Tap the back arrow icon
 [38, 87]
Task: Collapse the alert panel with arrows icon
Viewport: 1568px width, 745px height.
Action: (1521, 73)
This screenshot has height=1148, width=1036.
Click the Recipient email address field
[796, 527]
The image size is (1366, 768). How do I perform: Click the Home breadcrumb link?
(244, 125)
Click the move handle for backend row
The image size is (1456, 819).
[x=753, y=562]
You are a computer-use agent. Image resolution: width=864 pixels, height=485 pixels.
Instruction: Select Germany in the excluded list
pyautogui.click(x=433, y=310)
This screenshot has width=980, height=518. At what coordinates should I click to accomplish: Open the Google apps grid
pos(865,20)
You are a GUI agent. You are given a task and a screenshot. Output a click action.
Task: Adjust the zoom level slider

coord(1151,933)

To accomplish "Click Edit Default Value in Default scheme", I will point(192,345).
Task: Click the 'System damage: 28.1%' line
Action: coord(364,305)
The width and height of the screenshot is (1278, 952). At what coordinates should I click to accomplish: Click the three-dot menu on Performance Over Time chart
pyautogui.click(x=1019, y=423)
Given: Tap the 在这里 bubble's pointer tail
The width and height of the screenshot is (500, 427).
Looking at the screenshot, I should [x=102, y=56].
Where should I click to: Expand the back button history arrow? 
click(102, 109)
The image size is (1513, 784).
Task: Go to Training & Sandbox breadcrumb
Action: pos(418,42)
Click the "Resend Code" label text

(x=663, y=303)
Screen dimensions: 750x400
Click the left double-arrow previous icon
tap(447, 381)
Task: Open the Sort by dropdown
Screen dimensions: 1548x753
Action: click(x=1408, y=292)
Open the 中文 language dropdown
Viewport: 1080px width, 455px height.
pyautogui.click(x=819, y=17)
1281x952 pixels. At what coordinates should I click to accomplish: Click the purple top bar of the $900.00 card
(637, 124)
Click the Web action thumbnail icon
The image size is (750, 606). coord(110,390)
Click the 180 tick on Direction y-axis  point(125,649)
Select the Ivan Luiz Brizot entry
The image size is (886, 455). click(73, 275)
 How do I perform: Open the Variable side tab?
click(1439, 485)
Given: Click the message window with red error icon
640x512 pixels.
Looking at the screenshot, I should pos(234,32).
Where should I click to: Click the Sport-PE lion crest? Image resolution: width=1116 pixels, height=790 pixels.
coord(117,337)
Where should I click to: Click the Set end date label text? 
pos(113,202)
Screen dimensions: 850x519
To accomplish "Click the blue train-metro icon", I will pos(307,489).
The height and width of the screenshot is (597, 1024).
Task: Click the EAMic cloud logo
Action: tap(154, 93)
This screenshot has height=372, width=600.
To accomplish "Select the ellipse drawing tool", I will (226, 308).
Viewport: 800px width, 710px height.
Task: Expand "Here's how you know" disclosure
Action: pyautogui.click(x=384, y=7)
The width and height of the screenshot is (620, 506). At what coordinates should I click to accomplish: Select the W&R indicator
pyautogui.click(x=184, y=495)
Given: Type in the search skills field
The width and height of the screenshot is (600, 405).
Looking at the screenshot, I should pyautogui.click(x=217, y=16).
⁂
* [WHAT TO DO] Copy the stretch of the listing from the line containing "Given: Click the" through the end of the listing, substituting "caption" for "label text" and leaving everything else unchanged.

* [ANSWER TO THIS TASK]
Given: Click the message window with red error icon
640x512 pixels.
Looking at the screenshot, I should pos(234,32).
Where should I click to: Click the Sport-PE lion crest? Image resolution: width=1116 pixels, height=790 pixels.
coord(117,337)
Where should I click to: Click the Set end date caption? 
pos(113,202)
Screen dimensions: 850x519
To accomplish "Click the blue train-metro icon", I will pos(307,489).
The height and width of the screenshot is (597, 1024).
Task: Click the EAMic cloud logo
Action: tap(154, 93)
This screenshot has height=372, width=600.
To accomplish "Select the ellipse drawing tool", I will (226, 308).
Viewport: 800px width, 710px height.
Task: Expand "Here's how you know" disclosure
Action: pyautogui.click(x=384, y=7)
The width and height of the screenshot is (620, 506). At what coordinates should I click to accomplish: Select the W&R indicator
pyautogui.click(x=184, y=495)
Given: Type in the search skills field
The width and height of the screenshot is (600, 405).
Looking at the screenshot, I should pyautogui.click(x=217, y=16).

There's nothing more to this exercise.